Implicações práticas e riscos

Além das temperaturas extremas, o ciclone traz riscos significativos para as atividades marítimas. A Marinha do Brasil alerta para ressacas e condições de mau tempo que são perigosas para navegação e lazer nas praias. Cidades costeiras precisam redobrar atenção, especialmente com as previsões de continuidade do fenômeno nos próximos dias.

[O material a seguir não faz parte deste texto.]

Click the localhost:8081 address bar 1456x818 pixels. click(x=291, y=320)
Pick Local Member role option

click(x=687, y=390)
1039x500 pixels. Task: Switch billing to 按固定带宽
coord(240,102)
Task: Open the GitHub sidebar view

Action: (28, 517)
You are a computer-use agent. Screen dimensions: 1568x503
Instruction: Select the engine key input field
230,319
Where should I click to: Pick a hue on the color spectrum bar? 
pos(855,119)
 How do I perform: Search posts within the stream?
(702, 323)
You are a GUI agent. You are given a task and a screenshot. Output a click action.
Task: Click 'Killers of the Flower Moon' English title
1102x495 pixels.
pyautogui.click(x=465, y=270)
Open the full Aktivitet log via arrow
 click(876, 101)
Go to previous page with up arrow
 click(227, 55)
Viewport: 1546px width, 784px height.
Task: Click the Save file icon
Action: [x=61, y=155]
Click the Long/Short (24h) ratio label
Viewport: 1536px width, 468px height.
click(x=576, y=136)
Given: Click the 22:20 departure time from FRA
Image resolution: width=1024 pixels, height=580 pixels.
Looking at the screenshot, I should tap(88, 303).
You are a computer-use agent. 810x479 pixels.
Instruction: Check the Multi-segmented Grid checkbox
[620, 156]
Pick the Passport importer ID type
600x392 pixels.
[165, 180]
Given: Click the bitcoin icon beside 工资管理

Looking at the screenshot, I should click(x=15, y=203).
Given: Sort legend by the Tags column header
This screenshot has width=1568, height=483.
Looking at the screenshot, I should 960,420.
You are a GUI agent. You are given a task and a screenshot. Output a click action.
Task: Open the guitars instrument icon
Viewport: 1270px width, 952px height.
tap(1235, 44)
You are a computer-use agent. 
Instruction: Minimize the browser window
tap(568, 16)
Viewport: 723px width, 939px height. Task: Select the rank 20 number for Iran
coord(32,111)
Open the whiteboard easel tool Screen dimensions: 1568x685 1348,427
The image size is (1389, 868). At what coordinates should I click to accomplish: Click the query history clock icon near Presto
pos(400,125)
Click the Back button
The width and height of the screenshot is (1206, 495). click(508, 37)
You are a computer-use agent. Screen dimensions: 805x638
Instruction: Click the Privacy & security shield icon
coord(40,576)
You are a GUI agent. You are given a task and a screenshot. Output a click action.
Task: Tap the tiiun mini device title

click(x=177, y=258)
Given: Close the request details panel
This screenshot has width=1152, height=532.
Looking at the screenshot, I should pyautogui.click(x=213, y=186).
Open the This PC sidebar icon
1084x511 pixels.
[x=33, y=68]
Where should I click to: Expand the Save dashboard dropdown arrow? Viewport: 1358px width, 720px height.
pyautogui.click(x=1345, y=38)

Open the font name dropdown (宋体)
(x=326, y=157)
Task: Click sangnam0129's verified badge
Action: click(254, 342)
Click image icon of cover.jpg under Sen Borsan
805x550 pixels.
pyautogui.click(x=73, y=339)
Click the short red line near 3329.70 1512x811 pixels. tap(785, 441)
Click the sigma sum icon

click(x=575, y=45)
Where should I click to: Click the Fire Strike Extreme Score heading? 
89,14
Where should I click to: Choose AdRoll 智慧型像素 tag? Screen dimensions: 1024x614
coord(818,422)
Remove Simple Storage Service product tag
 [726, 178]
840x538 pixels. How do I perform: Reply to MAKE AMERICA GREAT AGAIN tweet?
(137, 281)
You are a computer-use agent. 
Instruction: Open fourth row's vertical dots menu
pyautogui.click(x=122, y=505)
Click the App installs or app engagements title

Meteorologistas destacam que ciclones dessa magnitude, embora comuns na climatologia do Atlântico Sul, possuem variações que afetam gravemente regiões costeiras, exigindo precauções e planejamento adequados por autoridades e moradores locais.

Perspectivas futuras

Nos próximos dias, o ciclone gradualmente se deslocará para leste, diminuindo seus efeitos diretos sobre o continente. No entanto, o mar deverá permanecer agitado, prolongando os riscos para aqueles no oceano e ao longo das praias. Este evento destaca a importância de sistemas de alerta eficientes e da cooperação internacional no monitoramento climático.

Ainda que o ciclone se afaste, a experiência serve como um lembrete das forças naturais poderosas que o Atlântico Sul abriga, incentivando avanços em tecnologia e segurança para mitigar impactos futuros.